The future: Opportunity against odds

Management of GDM aims to promote short-, medium-, and long-term feto-maternal metabolic health. It offers a unique opportunity for clinicians to participate in a proactive model of care with a chance to improve the metabolic well-being of current and future generations (Box 1) [4]. Potentially vulnerable groups like antenatal women may also sway political will toward a more salutogenic health policy, with a focus on early prevention, screening, diagnosis, and treatment of diabetes [5, 6].

Box 1. Opportunities offered by GDM.
  • Multisectoral health promotion
    • Individual
    • Community
  • Behavior modification
    • Lifestyle motivation
    • Weight management
  • Health system strengthening
  • Education and empowerment
    • Individual
    • Community
    • Healthcare providers
  • Prediction and prevention of: 
    • diabetes following GDM;
    • diabetic complications with early detection; and
    • metabolic disease in offspring.
  • Health policy planning
GDM: Gestational diabetes mellitus.

GDM management calls for a team effort, and often involves inter- and intra-disciplinary coordination and collaboration. This multidisciplinary team approach not only benefits women with GDM, but also strengthens health systems [5]. Women with GDM have been shown to act as change agents and fulfill important peer-to-peer educational roles. This introduces the potential of up-skilling and empowering women with a condition perceived as being disadvantageous [7].

Perhaps most important of all, women living with GDM, and their treating clinicians, can positively influence the health of the unborn generation by facilitating optimal maternal metabolic health [8].
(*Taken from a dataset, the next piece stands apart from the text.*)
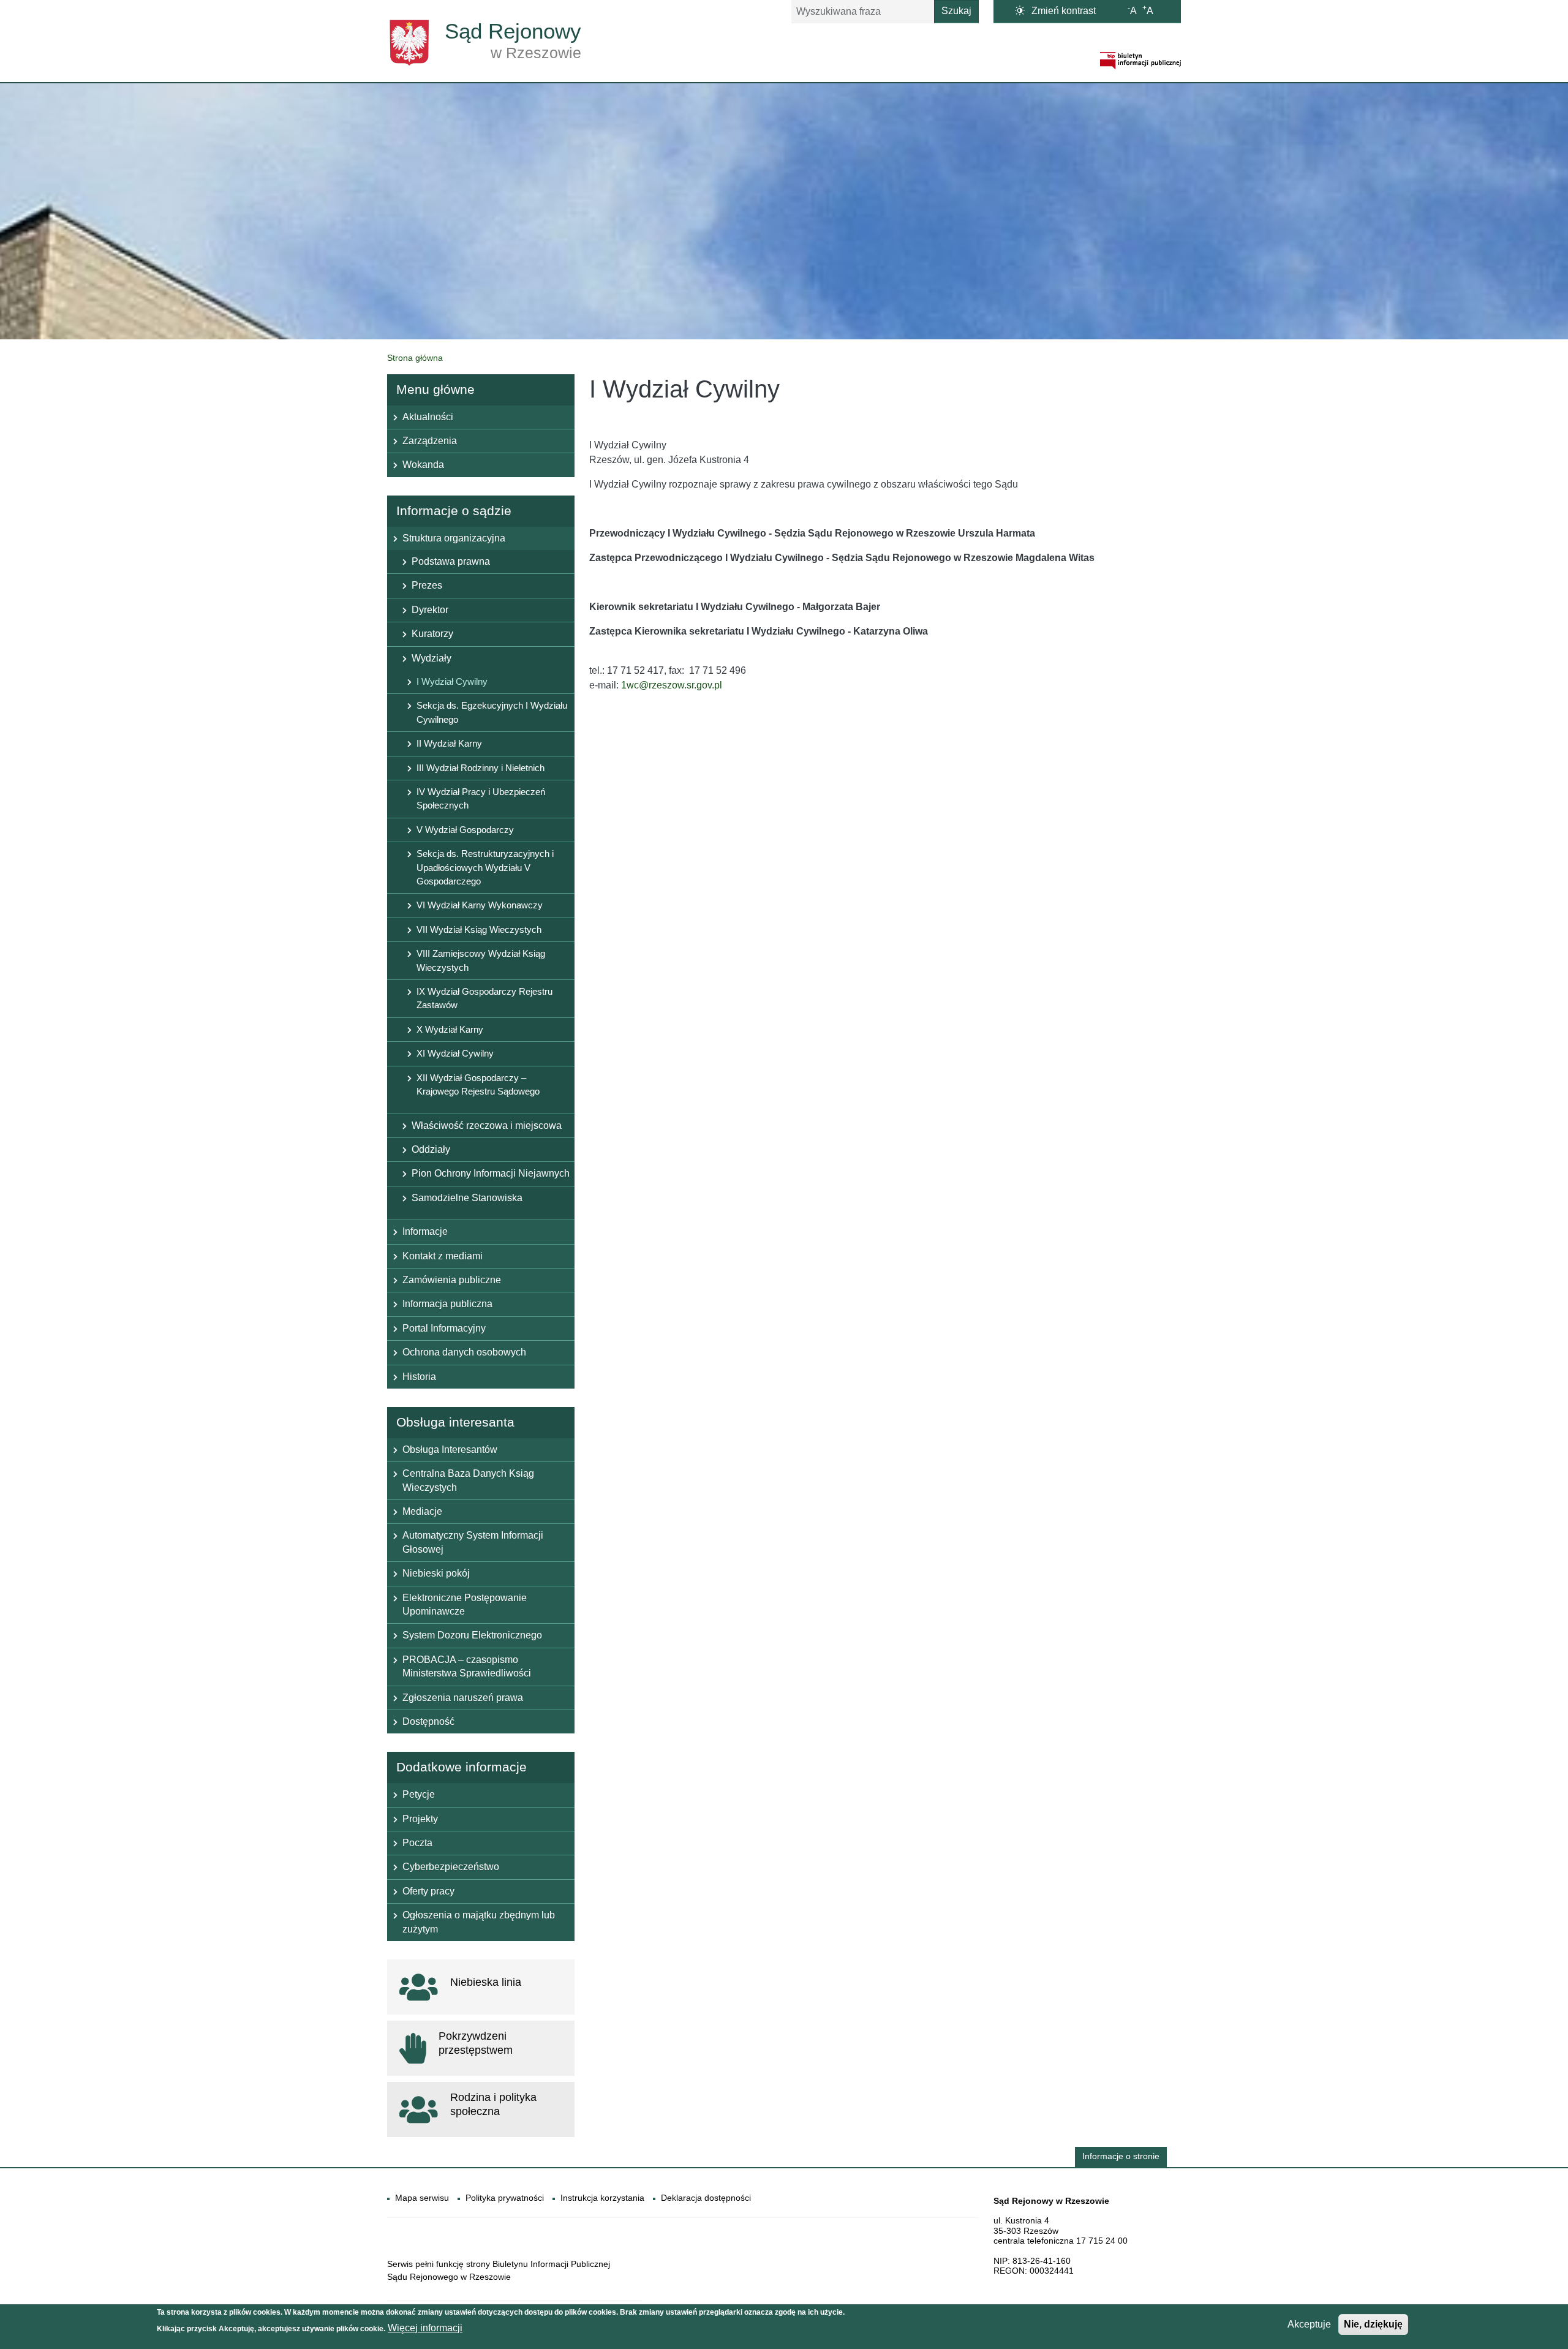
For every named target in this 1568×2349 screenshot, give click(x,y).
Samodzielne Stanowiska (467, 1198)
For our sake and the sake of coming generations, GDM is an opportunity which we cannot afford to miss. 

Literature
  1. International Diabetes Federation. World Diabetes Day 2017: Facts and figures. Available at www.worlddiabetesday.org. [Accessed 31 October 2017].
  2. Kalra B, Kalra S. Women hold up half the sky, and more. In: Diabetes mellitus: Issues for the Indian woman. Edited by S Bajaj. New Delhi, India. Jaypee, 2017; 9–11.
  3. Mahtab H, Pathan MF, Ahmed T et al. The Dhaka Declaration 2015. Indian J Endocrinol Metab 2015; 19: 441–442.
  4. Kalra S, Coetzee A, Afsana F et al. Gestational diabetes mellitus: Berlin and beyond. J Pak Med Assoc 2017; 67: 641–644.
  5. Kalra S, Gupta Y. Post-partum screening of gestational diabetes: Opportunities for integration with existing public health. Indian J Community Med 2015; 40: 209–210.
  6. Metzger BE, Buchanan TA, Coustan DR et al. Summary and recommendations of the fifth international workshop-conference on gestational diabetes mellitus. Diabetes Care 2007; 30(Suppl 2): 251–260.
  7. Gupta Y, Kalra B. Converting disability to opportunity: GDM women as new role models of diabetes care. Indian J Endocrinol Metab 2014; 18: 120–121.
  8. Kalra B, Kalra S, Unnikrishnan AG, Baruah MP, Khandelwal D, Gupta Y. Transgenerational karma. Indian J Endocrinol Metab 2017; 21: 265–267.